Jakarta, 11 Februari 2026 – – – TNI AL kembali menunjukkan komitmennya dalam menegakkan hukum dan menjaga keamanan laut nasional. Unsur TNI AL KRI Surik-645 berhasil melaksanakan pemeriksaan dan penangkapan terhadap kapal tug boat TB. Lentari Perdana yang diduga kuat melakukan berbagai pelanggaran pelayaran dan pengangkutan solar ilegal di perairan Timur Tanjung Piayu, pekan ini.
Kapal berbendera Indonesia tersebut dinakhodai oleh “S” dengan jumlah 6 orang Anak Buah Kapal (ABK). Dari hasil pemeriksaan awal, TB. Lentari Perdana diketahui mengangkut muatan solar ilegal sekitar kurang lebih 35 ton, dengan rute pelayaran menuju Sagulung.

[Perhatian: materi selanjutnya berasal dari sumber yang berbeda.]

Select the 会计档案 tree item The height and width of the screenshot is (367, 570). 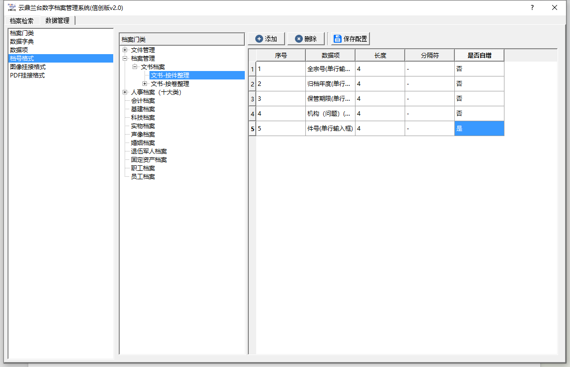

Dalam pemeriksaan yang dilaksanakan oleh Tim Visit, Board, Search and Seizure (VBSS) KRI Surik-645, ditemukan sejumlah dugaan pelanggaran serius terhadap peraturan perundang-undangan di bidang pelayaran dan lingkungan maritim. Pelanggaran tersebut antara lain kapal berlayar tanpa dilengkapi Surat Persetujuan Berlayar (SPB) dan surat olah gerak, tidak mengaktifkan Automatic Identification System (AIS), tidak memiliki dokumen kepelautan, serta mengangkut bahan bakar minyak jenis solar tanpa izin resmi.